SCIENTISTS were delighted to be handed the biggest earthworm ever found in Britain before deciding to kill it!
An article in The Independent says that the earthworm, which was 40cm long and weighed 26g, was discovered in a vegetable patch by Paul Rees from Widnes whose stepson named it 'Dave.'
Scientists killed it so that 'Dave' can be preserved.
Natural History Museum scientist Emma Sherlock, who chairs the Earthworm Society of Britain, said: “Not only is it really long, it is almost twice as heavy as any other wild earthworm ever seen, weighing the same as a small chocolate bar.”
APPARENTLY the odds on this are a quintillion to one, so John Landy certainly had a surprise when he opened a box of 10 eggs to find that they all had double yolks.
He bought them during a visit to a supermarket near his home in Wigan, Lancashire.
John told the Daily Mirror: “When I got one double yolk, I was quite surprised because I had never see one before. I opened another one and that was one. We were having four eggs and they were all double yolkers. I decided to open the rest of the eggs and they were all double yolks.”

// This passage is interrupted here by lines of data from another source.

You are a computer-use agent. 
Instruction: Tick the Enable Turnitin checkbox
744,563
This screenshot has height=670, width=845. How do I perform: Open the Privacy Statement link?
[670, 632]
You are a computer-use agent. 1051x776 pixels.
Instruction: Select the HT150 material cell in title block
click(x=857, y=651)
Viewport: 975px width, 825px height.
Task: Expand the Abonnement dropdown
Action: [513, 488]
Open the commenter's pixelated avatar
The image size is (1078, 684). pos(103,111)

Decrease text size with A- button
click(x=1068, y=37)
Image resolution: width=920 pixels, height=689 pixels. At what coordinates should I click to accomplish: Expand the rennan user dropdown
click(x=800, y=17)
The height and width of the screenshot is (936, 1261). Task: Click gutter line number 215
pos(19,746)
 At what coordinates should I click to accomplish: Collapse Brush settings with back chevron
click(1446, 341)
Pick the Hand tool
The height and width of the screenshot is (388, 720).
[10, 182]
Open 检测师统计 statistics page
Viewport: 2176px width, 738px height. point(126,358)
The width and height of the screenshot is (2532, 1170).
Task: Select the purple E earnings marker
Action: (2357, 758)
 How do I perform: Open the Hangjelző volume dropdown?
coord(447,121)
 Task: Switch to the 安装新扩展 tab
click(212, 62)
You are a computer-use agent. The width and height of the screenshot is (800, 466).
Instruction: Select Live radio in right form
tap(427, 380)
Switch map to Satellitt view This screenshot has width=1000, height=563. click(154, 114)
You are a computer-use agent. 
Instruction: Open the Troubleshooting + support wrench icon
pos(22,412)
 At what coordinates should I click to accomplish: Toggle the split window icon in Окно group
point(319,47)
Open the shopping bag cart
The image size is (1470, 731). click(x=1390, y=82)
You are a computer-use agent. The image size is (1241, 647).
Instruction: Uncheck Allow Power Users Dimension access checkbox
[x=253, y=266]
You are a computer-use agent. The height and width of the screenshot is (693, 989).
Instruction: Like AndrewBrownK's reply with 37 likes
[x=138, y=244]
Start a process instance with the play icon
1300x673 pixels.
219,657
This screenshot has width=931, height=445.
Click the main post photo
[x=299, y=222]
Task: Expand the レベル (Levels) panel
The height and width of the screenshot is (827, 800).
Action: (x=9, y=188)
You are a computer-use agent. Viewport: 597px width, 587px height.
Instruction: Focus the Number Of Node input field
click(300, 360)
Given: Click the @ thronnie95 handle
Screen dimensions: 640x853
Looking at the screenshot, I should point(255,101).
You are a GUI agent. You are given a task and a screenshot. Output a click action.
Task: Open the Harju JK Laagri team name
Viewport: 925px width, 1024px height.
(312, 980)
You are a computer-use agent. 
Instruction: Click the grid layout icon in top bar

Mosquitoes are small, midge-like flies, in fact the word "mosquito" is Spanish for "little fly".
Mosquitoes feed on the blood of various kinds of hosts, mainly vertebrates, mainly mammals. However, some mosquitoes also attack invertebrates, birds, reptiles, amphibians, and even some kinds of fish. Although the loss of blood is seldom of any importance to the victim, the saliva of the mosquito often causes a nasty irritation that we call a bite.
However, it can be much more serious. Many species of mosquitoes act as vectors of diseases. In passing from host to host, some transmit extremely harmful infections such as malaria, yellow fever, Chikungunya, West Nile virus, dengue fever, filariasis, Zika virus and other arboviruses, rendering it the deadliest animal family in the world.